Bosch finalmente salió de la furgoneta y echó a correr hacia el cobertizo. No había rastro de Anthony Garland. Ya estaba dentro.
Bosch se encontraba en el otro extremo del parque y a más de cien metros de distancia. Otros agentes e investigadores de la oficina del fiscal del distrito se habían desplegado más cerca y Bosch los vio correr con armas en la mano hacia el cobertizo. Justo cuando el primer hombre, un agente del FBI, llegaba al umbral, el sonido de disparos hizo eco desde los lavabos. Cuatro disparos en rápida sucesión.
Bosch sabía que el arma de Pratt estaba seca. Formaba parte del atrezo. Tenía que llevar un arma por si los Garland lo cacheaban. Pero Pratt estaba bajo custodia y se enfrentaba a cargos. Le habían quitado las balas.
Mientras Bosch observaba, el agente del umbral se colocó en posición de combate, gritó «FBI» y entró. Casi inmediatamente se produjeron más disparos, pero estos tenían un timbre diferente a los cuatro primeros. Bosch supo que eran de la pistola del agente.
Cuando Bosch llegó al lavabo, el agente salió con la pistola a un costado. Sostenía una radio junto a la boca.
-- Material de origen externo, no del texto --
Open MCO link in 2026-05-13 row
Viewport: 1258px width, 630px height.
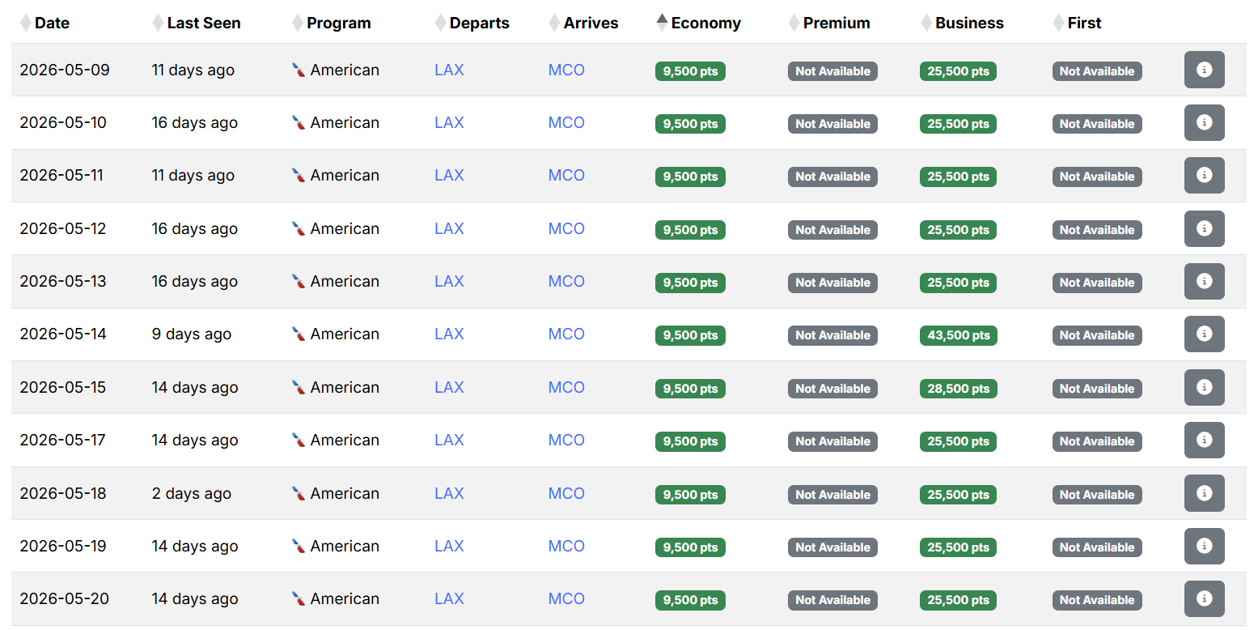[566, 282]
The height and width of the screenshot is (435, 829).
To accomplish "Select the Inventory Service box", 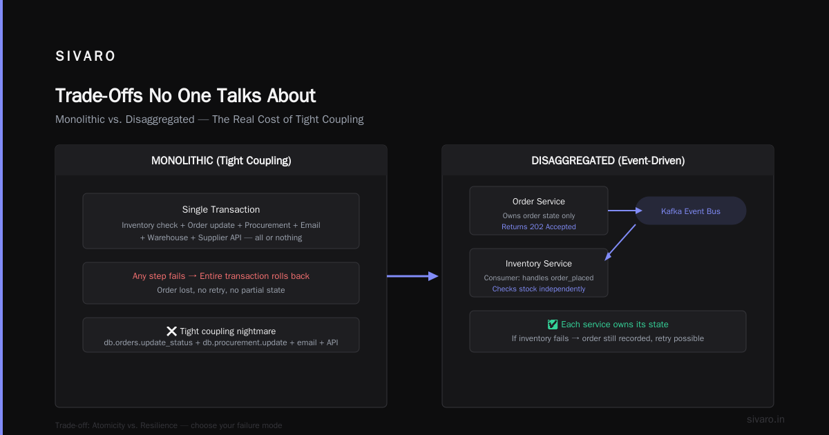I will click(x=539, y=273).
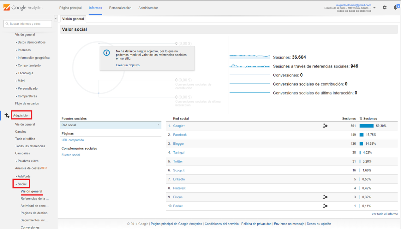This screenshot has width=401, height=229.
Task: Click the data hub icon beside Disqus
Action: pos(325,197)
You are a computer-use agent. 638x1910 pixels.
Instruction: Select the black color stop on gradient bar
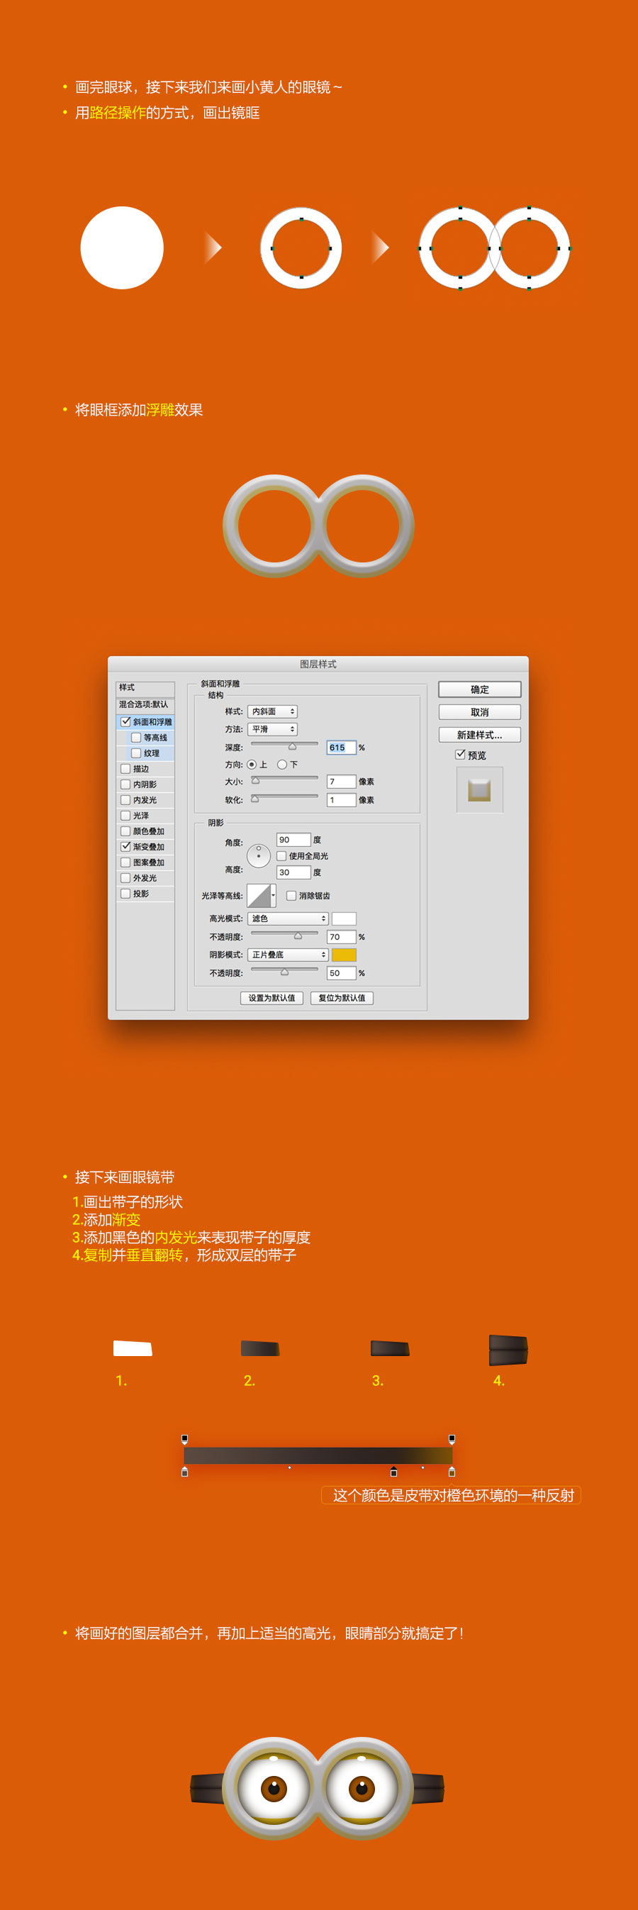click(393, 1472)
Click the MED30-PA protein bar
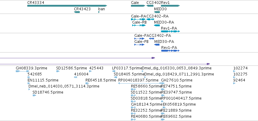 pyautogui.click(x=157, y=45)
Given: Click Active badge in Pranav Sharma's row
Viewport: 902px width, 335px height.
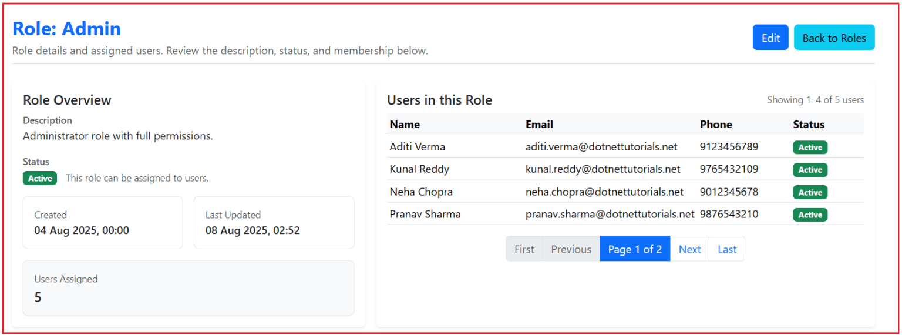Looking at the screenshot, I should click(x=810, y=215).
—Dos caídos en los lavabos —dijo—. La zona está segura.
Exhausto por su carrera, Bosch tragó algo de aire y caminó hacia el umbral.
—Detective, es una escena del crimen —dijo el agente.
Puso una mano delante del pecho de Bosch. Bosch la apartó.
—No me importa.
Entró en los lavabos y vio los cuerpos de Pratt y Garland en el suelo sucio de cemento. Pratt había recibido dos disparos en la cara y otros dos en el pecho. Garland había recibido tres impactos en el pecho. Los dedos de la mano derecha de Pratt estaban tocando la manga de la americana de Garland. Había charcos de sangre en el suelo que se extendían desde ambos cadáveres y que enseguida se mezclaron.
Bosch observó durante unos momentos, estudiando los ojos abiertos de Anthony. La rabia que Bosch había visto momentos antes había desaparecido, sustituida por la mirada vacía de la muerte.
Salió de los lavabos y miró al banco. El anciano, T. Rex Garland, estaba sentado inclinado hacia delante, con la cara entre las manos. El bastón con la cabeza pulida de dragón había caído a la hierba.